Assigned task:
Your answer must be the lines from the one containing "Plan du site (61, 1165)" through the last line of the records below, copied exactly, with the pictures left out.

Exercise materials:
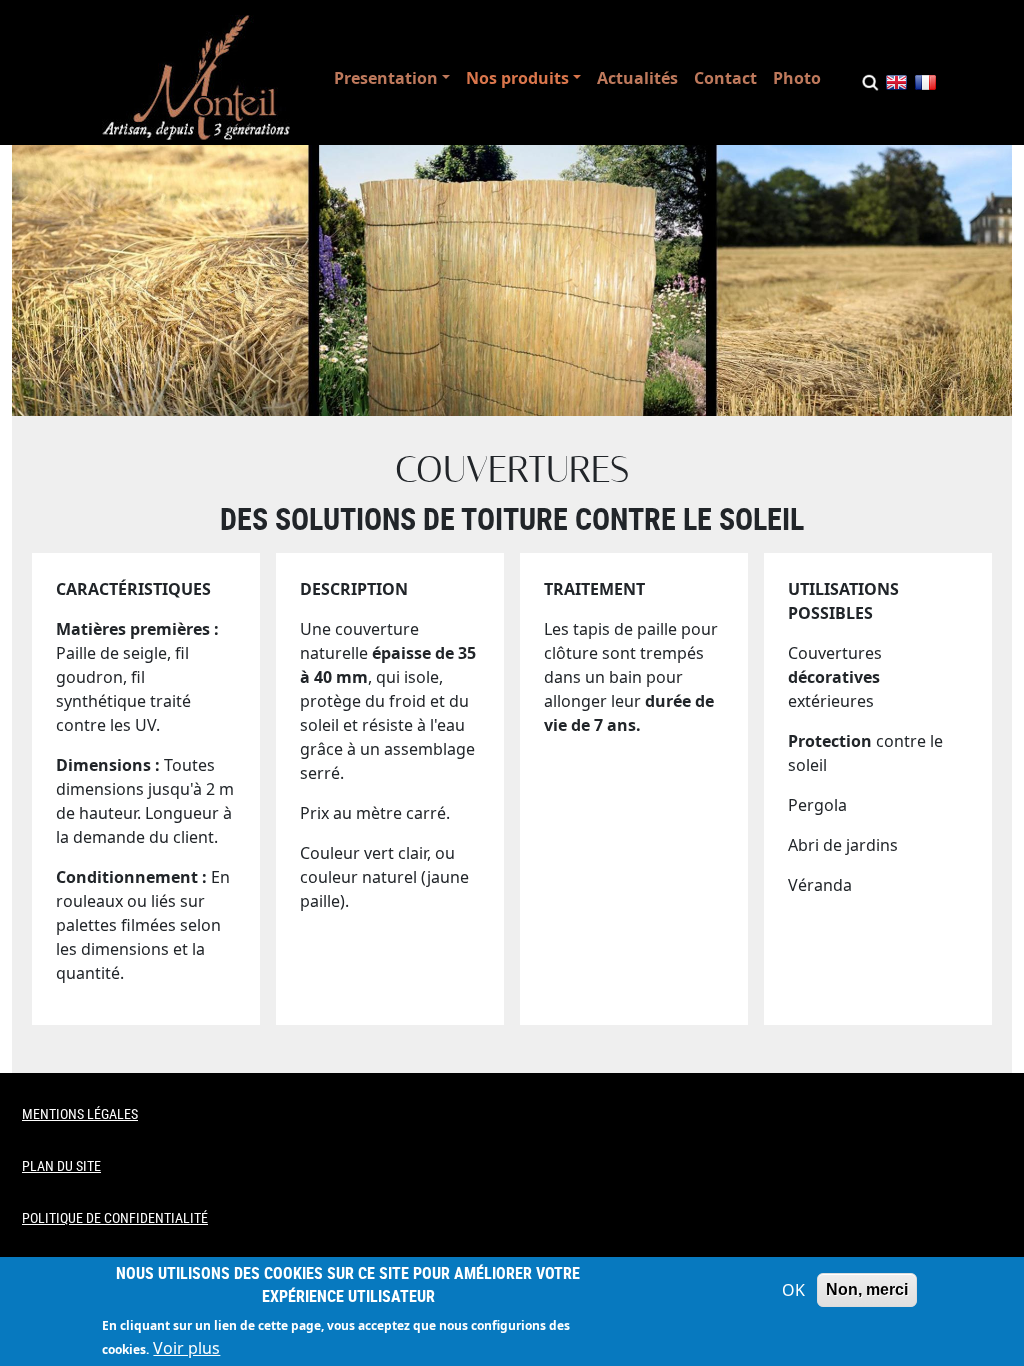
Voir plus (186, 1348)
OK (793, 1290)
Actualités (637, 78)
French (925, 86)
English (896, 86)
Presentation (386, 78)
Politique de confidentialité (115, 1217)
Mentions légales (80, 1113)
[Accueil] (196, 77)
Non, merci (867, 1289)
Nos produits (517, 78)
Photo (797, 78)
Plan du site (61, 1165)
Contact (725, 78)
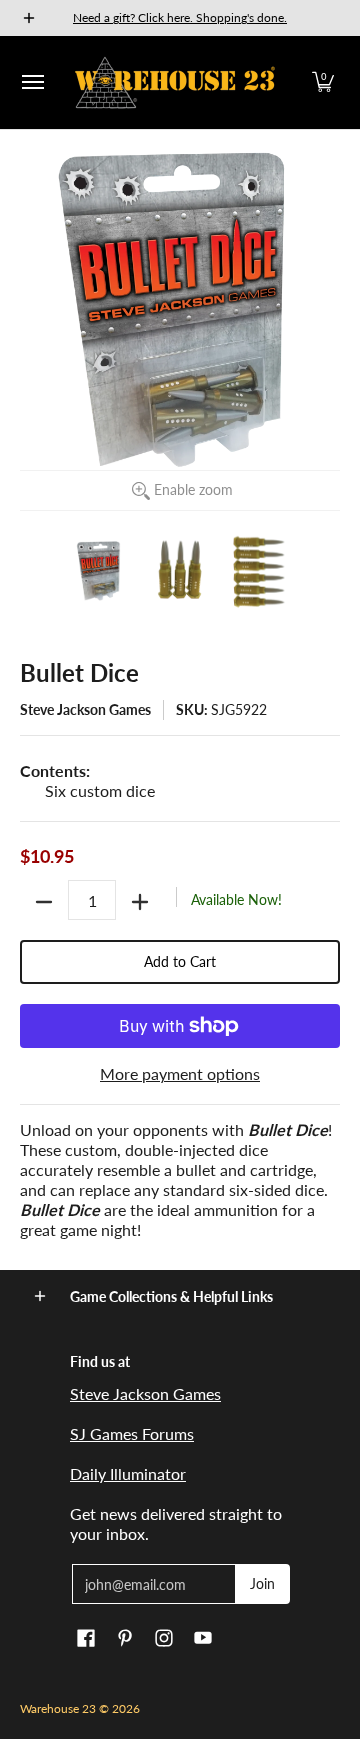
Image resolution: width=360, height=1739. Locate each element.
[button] (323, 82)
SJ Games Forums (132, 1433)
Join (262, 1583)
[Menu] (32, 82)
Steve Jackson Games (85, 709)
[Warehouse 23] (175, 82)
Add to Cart (180, 961)
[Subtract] (44, 902)
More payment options (180, 1073)
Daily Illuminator (128, 1473)
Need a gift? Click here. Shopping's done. (180, 17)
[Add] (140, 902)
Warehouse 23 (58, 1708)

Exercise response:
Plan du site (61, 1165)
Contact (725, 78)
Image resolution: width=360, height=1739. Locate each element.
[button] (323, 82)
SJ Games Forums (132, 1433)
Join (262, 1583)
[Menu] (32, 82)
Steve Jackson Games (85, 709)
[Warehouse 23] (175, 82)
Add to Cart (180, 961)
[Subtract] (44, 902)
More payment options (180, 1073)
Daily Illuminator (128, 1473)
Need a gift? Click here. Shopping's done. (180, 17)
[Add] (140, 902)
Warehouse 23 (58, 1708)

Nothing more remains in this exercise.